Questions:
1. What is json data and how to read it in spark?
2. What if I have 3 keys in all line and 4 keys in one?
3. What is multiline and line delimited json?
4. Which one works faster - multiline or line-delimited?
5. How to convert nested json into spark DF?
6. What will happen if I have corrupted json file or invalid json file?

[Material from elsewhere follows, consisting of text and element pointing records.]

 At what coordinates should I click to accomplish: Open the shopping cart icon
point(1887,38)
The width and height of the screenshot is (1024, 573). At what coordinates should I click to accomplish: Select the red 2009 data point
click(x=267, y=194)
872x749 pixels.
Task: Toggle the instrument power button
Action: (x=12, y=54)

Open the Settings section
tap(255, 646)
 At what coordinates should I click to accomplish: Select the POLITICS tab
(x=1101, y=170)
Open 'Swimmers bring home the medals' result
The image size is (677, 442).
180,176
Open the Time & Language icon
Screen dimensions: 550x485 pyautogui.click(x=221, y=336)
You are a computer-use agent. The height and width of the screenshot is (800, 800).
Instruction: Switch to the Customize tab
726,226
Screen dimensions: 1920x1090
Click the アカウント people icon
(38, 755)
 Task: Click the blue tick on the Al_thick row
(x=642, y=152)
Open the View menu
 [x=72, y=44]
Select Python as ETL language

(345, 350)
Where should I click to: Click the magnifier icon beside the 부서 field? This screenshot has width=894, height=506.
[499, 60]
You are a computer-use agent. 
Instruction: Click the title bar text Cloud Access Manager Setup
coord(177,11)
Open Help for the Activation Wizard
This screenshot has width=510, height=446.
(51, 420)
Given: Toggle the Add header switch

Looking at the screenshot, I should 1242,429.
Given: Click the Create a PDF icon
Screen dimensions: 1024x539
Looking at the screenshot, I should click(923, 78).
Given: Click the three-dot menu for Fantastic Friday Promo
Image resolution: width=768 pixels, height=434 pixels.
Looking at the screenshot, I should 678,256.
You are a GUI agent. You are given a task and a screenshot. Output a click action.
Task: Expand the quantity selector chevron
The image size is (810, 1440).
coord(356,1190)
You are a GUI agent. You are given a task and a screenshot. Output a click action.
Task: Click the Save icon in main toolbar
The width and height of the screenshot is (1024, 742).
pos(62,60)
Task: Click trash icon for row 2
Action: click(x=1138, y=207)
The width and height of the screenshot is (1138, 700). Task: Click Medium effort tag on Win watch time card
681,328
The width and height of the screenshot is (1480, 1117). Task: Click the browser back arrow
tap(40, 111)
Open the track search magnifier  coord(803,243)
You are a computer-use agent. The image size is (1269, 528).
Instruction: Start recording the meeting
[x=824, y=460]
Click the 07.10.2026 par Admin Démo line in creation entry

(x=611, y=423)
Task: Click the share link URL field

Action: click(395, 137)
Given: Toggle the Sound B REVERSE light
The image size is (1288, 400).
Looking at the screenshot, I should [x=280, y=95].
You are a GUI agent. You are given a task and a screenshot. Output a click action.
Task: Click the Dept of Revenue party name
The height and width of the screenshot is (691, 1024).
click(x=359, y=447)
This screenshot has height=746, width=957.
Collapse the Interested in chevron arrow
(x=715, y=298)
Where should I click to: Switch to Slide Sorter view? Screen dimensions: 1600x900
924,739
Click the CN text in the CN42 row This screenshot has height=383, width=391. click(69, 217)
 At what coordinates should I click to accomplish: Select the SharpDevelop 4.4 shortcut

JSON -> JavaScript Object Notation\
key-value pair\

Structured Data (Tabular):
----------------------
| id | Name    | age |
----------------------
| 1  | Deep    | 26  |
----------------------
| 2  | Dibakar | 26  |
----------------------

Semistructured Data (JSON):

[
  {"id": 1, "Name": "Deep", "age": 26},
  {"id": 2, "Name": "Dibakar", "age": 26}
]

Difference between structured and Semistructured data is, if we had to add a new field/attribute for Deep, then in-case of structered data, we would have to add a new column and assign some value to the records (Null for the records that do not have that field/attribute). But in-case of semistructed data, we can just add that extra attrbute to the record that has that attribute and not add it to the records that do not have a dedicated value for that attribute.

Example:

Structured Data (Tabular):
-----------------------------------------
| id | Name    | age | Salary | Nominee |
-----------------------------------------
| 1  | Deep    | 26  | 20000  | Null    |
-----------------------------------------
| 2  | Dibakar | 26  | Null   | abc     |
-----------------------------------------

Semistructured Data (JSON):

[\
  {"id": 1, "Name": "Deep", "age": 26, "Salary": 20000},\
  {"id": 2, "Name": "Dibakar", "age": 26, "Nominee": "abc"}\
]

From the above examples, we can see that JSON gives us more flexibility.


<pre>
File uploaded to /FileStore/tables/line_delimited_json.json
File uploaded to /FileStore/tables/single_file_json_with_extra_fields.json
File uploaded to /FileStore/tables/corrupted_json.json
File uploaded to /FileStore/tables/Multi_line_incorrect.json
File uploaded to /FileStore/tables/Multi_line_correct.json
File uploaded to /FileStore/tables/file5.json
</pre>

In [0]:
spark.read.format("json")\
        .option("inferschema", "true")\
        .option("mode", "PERMISSIVE")\
        .load("/FileStore/tables/line_delimited_json.json")\
        .show()

+---+--------+------+
|age|    name|salary|
+---+--------+------+
| 20|  Manish| 20000|
| 25|  Nikita| 21000|
| 16|  Pritam| 22000|
| 35|Prantosh| 25000|
| 67|  Vikash| 40000|
+---+--------+------+



- By default, Spark reads line_delimited json files. For line_delimited files, it considers each line as one record and easily reads it.
- But for multi_line json we need to pass multi_line as true. As there is no stable way for spark to figure out where one record starts and ends, spark reads the whole file as an object and goes in the files to manually determine each record.
- Because of this, reading multi_line json file degrades the performance than reading line_delimited json file.
- To pass a multi_line json file correctly, we need to pass it inside a list (a list of dictionary). If we do not pass it in a list then spark will only read the very fast record and stop reading the rest.

Examples:
- Line delimited:
<pre>
{"id": 1, "Name": "Deep", "age": 26, "Salary": 20000},
{"id": 2, "Name": "Dibakar", "age": 26, "Nominee": "abc"}
</pre>

- Multiline:
<pre>
{
  "id": 1, 
  "Name": "Deep", 
  "age": 26, 
  "Salary": 20000
},
{
  "id": 2, 
  "Name": "Dibakar", 
  "age": 26, 
  "Nominee": "abc"
}
</pre>

In [0]:
spark.read.format("json")\
        .option("inferschema", "true")\
        .option("mode", "PERMISSIVE")\
        .load("/FileStore/tables/single_file_json_with_extra_fields.json")\
        .show()
# As the last record is the only one with the extra field, gender, so null is populated for other records that do not have the field in them.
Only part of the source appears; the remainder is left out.